Teaching ourselves active reflection isn’t difficult, but it does take concerted effort, particularly at first. With my coaching clients, I suggest the following steps:
1) Block time for reflection – Let’s face it. Even the best among us are busy, and it’s too easy to want to reflect and intend to reflect, but never get around to it. Make a commitment to schedule at least an hour of time in each of the next four weeks to do nothing else but reflect. And when that time comes, turn off your email and smart phones. Close the door, and really isolate yourself.
2) Ask for feedback – Before your scheduled reflection times, ask those closest to you for their impressions of what you’ve done particularly well or poorly in the past year. Ask for both actions and decisions. And keep an open and non-defensive mind for this.
3) Decide for yourself what was positive and negative – Just because others view your actions and decisions as either positive or negative does not necessarily mean that you must agree with them. Be your own person, but be honest with yourself, as well. If you think their perceptions are inaccurate for whatever reason, make sure you can document to yourself why you feel otherwise. If you can’t or if it’s just a gut feeling you have, reconsider if your ego may be leading you.
4) Plan for success – Based on your self-evaluation, look forward to the next year and determine where you will get the most bang for your buck. Focus on leveraging your strengths to overcome weaknesses, instead of simply strengthening areas of weakness. Typically, we’re weakest at things about which we are least passionate. So, unless it’s a true career derailer, play to your strengths.

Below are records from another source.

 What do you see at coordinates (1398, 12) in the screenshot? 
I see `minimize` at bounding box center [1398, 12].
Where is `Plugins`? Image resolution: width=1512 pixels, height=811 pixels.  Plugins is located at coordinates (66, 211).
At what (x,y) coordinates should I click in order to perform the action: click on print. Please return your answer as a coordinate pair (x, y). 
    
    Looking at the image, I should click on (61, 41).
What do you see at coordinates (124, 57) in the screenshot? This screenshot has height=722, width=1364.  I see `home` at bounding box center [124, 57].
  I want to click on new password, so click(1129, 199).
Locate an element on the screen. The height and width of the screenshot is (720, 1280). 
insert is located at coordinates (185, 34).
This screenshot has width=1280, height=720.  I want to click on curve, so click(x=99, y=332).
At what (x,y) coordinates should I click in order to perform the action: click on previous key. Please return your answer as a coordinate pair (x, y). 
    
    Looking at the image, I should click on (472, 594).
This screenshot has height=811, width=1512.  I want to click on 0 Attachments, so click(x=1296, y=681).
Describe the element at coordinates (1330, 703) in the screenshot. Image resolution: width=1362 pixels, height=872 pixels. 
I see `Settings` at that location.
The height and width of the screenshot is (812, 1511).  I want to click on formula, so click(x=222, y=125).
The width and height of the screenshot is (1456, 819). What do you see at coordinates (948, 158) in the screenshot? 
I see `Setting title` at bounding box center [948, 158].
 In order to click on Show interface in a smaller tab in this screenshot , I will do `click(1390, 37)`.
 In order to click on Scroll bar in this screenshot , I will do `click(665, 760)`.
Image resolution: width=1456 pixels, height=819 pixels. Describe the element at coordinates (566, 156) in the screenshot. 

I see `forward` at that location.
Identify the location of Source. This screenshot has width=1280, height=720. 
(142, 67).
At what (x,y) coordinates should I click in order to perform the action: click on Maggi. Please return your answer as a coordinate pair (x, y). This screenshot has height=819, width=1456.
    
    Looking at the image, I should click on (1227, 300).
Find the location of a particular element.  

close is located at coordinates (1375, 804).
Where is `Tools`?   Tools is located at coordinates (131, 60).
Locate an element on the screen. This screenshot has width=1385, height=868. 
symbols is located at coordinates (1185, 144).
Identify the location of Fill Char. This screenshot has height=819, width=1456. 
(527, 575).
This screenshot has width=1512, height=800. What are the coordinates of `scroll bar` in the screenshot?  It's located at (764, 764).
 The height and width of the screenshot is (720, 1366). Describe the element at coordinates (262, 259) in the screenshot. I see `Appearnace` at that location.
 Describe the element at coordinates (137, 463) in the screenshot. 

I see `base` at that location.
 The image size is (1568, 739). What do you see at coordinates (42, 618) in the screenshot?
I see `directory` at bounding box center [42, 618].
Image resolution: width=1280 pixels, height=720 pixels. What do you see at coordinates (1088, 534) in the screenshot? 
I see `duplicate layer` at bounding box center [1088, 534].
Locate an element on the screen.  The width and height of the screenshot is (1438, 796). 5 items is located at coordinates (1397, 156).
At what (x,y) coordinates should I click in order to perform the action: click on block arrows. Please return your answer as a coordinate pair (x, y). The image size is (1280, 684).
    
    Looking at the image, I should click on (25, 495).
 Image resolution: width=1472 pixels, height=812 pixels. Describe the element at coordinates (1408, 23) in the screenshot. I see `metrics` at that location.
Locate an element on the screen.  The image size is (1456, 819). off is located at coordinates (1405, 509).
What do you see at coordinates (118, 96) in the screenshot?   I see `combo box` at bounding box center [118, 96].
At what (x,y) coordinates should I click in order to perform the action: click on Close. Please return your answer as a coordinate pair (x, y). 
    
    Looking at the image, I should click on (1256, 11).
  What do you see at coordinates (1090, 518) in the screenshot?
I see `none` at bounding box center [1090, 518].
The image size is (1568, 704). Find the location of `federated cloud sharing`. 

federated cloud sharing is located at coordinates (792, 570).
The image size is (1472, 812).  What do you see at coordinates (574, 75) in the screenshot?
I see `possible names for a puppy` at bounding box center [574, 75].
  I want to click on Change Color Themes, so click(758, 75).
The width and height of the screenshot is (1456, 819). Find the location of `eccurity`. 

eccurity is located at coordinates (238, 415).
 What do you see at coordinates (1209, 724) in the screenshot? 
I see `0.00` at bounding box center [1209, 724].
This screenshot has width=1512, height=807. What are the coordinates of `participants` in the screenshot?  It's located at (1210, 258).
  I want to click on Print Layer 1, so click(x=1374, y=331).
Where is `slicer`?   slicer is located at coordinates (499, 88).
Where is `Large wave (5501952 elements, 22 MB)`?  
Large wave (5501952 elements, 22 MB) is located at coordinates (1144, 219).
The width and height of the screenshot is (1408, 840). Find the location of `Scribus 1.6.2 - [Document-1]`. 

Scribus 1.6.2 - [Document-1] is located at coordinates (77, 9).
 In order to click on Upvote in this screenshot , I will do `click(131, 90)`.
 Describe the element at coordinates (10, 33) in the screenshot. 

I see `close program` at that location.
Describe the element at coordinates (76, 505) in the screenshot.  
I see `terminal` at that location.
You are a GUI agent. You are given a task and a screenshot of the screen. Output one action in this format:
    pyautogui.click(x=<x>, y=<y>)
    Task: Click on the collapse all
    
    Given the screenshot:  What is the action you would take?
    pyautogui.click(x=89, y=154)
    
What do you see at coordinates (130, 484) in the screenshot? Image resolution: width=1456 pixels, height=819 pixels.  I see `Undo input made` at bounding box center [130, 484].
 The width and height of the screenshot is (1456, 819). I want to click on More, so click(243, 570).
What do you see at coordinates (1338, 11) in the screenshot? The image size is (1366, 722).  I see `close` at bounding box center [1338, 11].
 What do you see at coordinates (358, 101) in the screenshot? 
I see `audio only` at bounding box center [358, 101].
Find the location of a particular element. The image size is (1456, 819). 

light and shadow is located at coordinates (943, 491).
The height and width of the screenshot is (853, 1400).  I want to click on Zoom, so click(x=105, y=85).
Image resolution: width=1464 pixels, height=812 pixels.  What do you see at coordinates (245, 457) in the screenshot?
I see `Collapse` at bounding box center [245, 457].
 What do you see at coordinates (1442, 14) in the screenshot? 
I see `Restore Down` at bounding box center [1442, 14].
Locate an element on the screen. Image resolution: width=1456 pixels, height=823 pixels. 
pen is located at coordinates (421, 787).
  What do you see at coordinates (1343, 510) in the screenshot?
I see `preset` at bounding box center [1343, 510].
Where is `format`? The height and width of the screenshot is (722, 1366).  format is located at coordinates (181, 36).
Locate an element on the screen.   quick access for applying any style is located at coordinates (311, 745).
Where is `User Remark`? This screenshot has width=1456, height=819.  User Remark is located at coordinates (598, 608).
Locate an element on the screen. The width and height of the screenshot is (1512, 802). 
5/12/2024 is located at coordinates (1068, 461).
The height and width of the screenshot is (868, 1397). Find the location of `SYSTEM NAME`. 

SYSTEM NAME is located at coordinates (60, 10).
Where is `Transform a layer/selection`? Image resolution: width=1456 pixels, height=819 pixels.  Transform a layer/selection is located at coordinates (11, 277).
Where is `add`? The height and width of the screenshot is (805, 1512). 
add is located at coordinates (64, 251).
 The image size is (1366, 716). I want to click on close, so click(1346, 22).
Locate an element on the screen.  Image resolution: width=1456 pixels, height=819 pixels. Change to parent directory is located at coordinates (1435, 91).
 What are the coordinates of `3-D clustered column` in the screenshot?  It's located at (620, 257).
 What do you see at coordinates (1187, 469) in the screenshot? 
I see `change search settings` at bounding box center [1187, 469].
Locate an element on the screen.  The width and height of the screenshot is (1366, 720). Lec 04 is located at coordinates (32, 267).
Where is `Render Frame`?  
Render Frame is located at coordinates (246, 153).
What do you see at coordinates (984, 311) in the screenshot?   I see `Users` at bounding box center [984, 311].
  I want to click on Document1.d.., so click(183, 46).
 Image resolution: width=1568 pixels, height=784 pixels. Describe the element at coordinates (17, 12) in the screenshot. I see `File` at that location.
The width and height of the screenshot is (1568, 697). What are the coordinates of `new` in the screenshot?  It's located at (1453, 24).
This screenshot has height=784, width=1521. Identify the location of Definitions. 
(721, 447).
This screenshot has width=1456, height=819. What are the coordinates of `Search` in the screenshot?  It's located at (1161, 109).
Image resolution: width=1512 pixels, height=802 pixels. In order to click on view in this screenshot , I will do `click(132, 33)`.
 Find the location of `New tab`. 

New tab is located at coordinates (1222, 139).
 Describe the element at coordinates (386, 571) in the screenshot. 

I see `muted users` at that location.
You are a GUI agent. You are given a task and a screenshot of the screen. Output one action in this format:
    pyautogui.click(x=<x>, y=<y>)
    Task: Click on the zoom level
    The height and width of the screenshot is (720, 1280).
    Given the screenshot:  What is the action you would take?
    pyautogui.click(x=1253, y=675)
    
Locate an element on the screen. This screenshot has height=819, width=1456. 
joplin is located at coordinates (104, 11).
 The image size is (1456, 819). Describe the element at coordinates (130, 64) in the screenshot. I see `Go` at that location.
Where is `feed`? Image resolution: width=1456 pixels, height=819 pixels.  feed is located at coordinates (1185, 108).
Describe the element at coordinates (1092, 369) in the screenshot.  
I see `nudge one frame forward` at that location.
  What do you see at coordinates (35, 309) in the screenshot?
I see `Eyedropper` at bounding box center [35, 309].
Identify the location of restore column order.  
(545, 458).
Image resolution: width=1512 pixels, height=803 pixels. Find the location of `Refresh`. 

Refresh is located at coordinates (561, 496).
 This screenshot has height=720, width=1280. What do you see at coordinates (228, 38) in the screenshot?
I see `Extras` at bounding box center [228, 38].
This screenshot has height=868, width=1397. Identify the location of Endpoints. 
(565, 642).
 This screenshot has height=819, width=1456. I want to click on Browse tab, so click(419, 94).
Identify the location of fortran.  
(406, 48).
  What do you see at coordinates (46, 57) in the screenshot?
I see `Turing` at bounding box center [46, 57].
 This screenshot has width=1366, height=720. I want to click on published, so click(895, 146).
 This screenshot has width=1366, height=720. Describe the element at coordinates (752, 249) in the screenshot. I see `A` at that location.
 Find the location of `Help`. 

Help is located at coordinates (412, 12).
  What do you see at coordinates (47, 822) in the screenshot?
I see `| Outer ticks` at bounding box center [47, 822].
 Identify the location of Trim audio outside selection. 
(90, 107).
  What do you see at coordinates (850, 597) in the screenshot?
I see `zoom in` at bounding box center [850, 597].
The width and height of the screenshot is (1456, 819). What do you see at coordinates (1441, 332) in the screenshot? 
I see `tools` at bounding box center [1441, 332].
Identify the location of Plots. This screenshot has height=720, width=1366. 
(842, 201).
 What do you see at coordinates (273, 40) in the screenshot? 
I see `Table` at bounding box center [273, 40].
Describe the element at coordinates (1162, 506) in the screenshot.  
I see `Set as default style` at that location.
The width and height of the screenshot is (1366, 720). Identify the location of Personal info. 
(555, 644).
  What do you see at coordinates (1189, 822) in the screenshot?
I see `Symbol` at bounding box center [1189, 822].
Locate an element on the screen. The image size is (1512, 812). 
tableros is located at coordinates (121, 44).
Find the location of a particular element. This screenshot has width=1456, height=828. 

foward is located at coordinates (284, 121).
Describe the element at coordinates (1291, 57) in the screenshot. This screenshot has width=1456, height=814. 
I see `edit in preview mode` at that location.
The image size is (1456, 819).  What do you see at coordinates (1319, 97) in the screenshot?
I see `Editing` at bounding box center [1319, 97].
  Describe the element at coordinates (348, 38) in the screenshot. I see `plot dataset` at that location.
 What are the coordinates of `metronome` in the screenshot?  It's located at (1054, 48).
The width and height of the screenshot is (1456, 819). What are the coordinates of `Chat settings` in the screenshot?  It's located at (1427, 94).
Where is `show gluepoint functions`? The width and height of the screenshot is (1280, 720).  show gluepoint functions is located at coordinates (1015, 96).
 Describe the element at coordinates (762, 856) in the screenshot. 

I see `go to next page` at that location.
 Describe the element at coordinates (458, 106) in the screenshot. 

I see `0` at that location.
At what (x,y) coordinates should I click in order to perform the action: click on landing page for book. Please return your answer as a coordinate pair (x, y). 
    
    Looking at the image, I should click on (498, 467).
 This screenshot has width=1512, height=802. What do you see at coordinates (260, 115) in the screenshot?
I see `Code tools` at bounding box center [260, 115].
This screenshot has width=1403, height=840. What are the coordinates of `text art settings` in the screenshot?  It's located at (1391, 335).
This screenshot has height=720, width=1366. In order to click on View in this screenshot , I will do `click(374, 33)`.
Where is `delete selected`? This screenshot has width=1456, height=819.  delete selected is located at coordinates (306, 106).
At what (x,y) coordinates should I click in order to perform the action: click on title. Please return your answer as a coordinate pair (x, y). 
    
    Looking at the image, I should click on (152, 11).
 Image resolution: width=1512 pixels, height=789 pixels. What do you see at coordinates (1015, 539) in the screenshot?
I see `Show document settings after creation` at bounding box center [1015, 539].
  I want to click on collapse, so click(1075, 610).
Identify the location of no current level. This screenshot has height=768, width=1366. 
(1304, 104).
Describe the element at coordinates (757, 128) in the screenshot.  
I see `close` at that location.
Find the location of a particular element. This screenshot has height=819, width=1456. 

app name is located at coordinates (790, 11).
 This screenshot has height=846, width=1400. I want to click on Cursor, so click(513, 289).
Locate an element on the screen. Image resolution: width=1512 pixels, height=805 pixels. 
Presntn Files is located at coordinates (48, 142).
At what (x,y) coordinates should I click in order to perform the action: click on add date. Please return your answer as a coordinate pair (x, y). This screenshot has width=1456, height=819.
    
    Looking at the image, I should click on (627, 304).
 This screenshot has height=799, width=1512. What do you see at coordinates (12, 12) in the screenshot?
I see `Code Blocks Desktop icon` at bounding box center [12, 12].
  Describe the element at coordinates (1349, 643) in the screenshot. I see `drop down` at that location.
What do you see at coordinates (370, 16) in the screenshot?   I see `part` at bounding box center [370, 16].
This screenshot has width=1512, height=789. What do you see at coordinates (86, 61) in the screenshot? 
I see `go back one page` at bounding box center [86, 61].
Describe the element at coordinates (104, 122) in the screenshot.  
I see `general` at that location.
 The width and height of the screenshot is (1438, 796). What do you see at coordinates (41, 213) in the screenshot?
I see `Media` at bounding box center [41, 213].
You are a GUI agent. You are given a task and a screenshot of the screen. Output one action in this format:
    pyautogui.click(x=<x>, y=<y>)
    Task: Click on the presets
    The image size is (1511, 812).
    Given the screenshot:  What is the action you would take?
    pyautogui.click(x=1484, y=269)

5) Communicate & publicize your plan – Once you’ve developed an action plan for moving yourself and your career (or your organization through your leadership) further, get it in writing and put it out there for all to see. Nothing says humility better than a leader who acknowledges his or her shortcomings, as well as the successes. And nothing holds oneself more accountable for actively pursuing individual growth than letting others know your personal development priorities.
Will 2012 be more successful than 2011? That remains to be seen (and depends on your definition of success). But if you follow these five steps, you yourself will grow stronger and more valuable to any organization in the next year. You can only control that which you control, and your own self-development is entirely under your control. Just don’t leave it to chance!